### What to produce
All of the data below is to be copied again without changes.
Segment Start: Data to examine
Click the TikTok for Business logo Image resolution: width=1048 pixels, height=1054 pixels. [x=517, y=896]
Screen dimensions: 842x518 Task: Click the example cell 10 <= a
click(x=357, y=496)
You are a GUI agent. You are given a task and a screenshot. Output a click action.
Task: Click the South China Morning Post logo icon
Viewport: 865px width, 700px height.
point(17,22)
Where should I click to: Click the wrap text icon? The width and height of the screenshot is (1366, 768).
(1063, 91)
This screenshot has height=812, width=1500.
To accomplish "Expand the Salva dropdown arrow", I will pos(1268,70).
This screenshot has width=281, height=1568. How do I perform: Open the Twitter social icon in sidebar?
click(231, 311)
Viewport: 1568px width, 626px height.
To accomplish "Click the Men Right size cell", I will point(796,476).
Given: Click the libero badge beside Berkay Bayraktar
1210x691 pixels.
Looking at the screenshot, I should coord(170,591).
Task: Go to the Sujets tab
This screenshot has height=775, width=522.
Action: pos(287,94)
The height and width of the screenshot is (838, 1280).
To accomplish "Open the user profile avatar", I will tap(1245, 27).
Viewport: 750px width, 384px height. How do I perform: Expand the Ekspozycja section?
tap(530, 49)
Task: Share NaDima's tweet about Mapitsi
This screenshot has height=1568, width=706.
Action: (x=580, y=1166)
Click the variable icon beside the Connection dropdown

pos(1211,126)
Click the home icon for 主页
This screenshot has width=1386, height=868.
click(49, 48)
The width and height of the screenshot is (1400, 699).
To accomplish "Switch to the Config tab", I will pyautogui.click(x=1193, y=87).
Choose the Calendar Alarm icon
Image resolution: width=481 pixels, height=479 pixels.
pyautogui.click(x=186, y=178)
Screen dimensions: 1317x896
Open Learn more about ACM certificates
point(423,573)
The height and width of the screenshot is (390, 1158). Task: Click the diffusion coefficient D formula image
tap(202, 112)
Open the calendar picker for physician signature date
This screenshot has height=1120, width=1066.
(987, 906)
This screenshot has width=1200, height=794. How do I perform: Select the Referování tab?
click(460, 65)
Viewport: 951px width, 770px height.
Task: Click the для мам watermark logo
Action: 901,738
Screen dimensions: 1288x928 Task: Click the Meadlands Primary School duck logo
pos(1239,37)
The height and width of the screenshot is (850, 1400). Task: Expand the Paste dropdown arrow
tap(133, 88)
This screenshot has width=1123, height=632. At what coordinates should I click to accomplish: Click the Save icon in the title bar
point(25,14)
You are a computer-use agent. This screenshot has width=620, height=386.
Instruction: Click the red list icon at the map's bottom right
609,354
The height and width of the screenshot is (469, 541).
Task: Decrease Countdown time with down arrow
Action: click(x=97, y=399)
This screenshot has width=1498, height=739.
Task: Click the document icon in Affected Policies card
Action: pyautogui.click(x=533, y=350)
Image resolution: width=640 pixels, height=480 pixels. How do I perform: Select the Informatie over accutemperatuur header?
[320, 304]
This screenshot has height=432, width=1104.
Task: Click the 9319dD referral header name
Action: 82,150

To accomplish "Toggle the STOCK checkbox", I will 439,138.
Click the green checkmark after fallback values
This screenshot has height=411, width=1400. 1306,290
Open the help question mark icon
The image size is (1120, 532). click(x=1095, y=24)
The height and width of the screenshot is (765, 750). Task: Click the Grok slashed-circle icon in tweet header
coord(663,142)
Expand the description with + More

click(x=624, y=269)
Segment End: Data to examine
### Solution below
Click the TikTok for Business logo Image resolution: width=1048 pixels, height=1054 pixels. [x=517, y=896]
Screen dimensions: 842x518 Task: Click the example cell 10 <= a
click(x=357, y=496)
You are a GUI agent. You are given a task and a screenshot. Output a click action.
Task: Click the South China Morning Post logo icon
Viewport: 865px width, 700px height.
point(17,22)
Where should I click to: Click the wrap text icon? The width and height of the screenshot is (1366, 768).
(1063, 91)
This screenshot has height=812, width=1500.
To accomplish "Expand the Salva dropdown arrow", I will pos(1268,70).
This screenshot has width=281, height=1568. How do I perform: Open the Twitter social icon in sidebar?
click(231, 311)
Viewport: 1568px width, 626px height.
To accomplish "Click the Men Right size cell", I will point(796,476).
Given: Click the libero badge beside Berkay Bayraktar
1210x691 pixels.
Looking at the screenshot, I should coord(170,591).
Task: Go to the Sujets tab
This screenshot has height=775, width=522.
Action: pos(287,94)
The height and width of the screenshot is (838, 1280).
To accomplish "Open the user profile avatar", I will tap(1245, 27).
Viewport: 750px width, 384px height. How do I perform: Expand the Ekspozycja section?
tap(530, 49)
Task: Share NaDima's tweet about Mapitsi
This screenshot has height=1568, width=706.
Action: (x=580, y=1166)
Click the variable icon beside the Connection dropdown

pos(1211,126)
Click the home icon for 主页
This screenshot has width=1386, height=868.
click(49, 48)
The width and height of the screenshot is (1400, 699).
To accomplish "Switch to the Config tab", I will pyautogui.click(x=1193, y=87).
Choose the Calendar Alarm icon
Image resolution: width=481 pixels, height=479 pixels.
pyautogui.click(x=186, y=178)
Screen dimensions: 1317x896
Open Learn more about ACM certificates
point(423,573)
The height and width of the screenshot is (390, 1158). Task: Click the diffusion coefficient D formula image
tap(202, 112)
Open the calendar picker for physician signature date
This screenshot has height=1120, width=1066.
(987, 906)
This screenshot has width=1200, height=794. How do I perform: Select the Referování tab?
click(460, 65)
Viewport: 951px width, 770px height.
Task: Click the для мам watermark logo
Action: 901,738
Screen dimensions: 1288x928 Task: Click the Meadlands Primary School duck logo
pos(1239,37)
The height and width of the screenshot is (850, 1400). Task: Expand the Paste dropdown arrow
tap(133, 88)
This screenshot has width=1123, height=632. At what coordinates should I click to accomplish: Click the Save icon in the title bar
point(25,14)
You are a computer-use agent. This screenshot has width=620, height=386.
Instruction: Click the red list icon at the map's bottom right
609,354
The height and width of the screenshot is (469, 541).
Task: Decrease Countdown time with down arrow
Action: click(x=97, y=399)
This screenshot has width=1498, height=739.
Task: Click the document icon in Affected Policies card
Action: pyautogui.click(x=533, y=350)
Image resolution: width=640 pixels, height=480 pixels. How do I perform: Select the Informatie over accutemperatuur header?
[320, 304]
This screenshot has height=432, width=1104.
Task: Click the 9319dD referral header name
Action: 82,150

To accomplish "Toggle the STOCK checkbox", I will 439,138.
Click the green checkmark after fallback values
This screenshot has height=411, width=1400. 1306,290
Open the help question mark icon
The image size is (1120, 532). click(x=1095, y=24)
The height and width of the screenshot is (765, 750). Task: Click the Grok slashed-circle icon in tweet header
coord(663,142)
Expand the description with + More

click(x=624, y=269)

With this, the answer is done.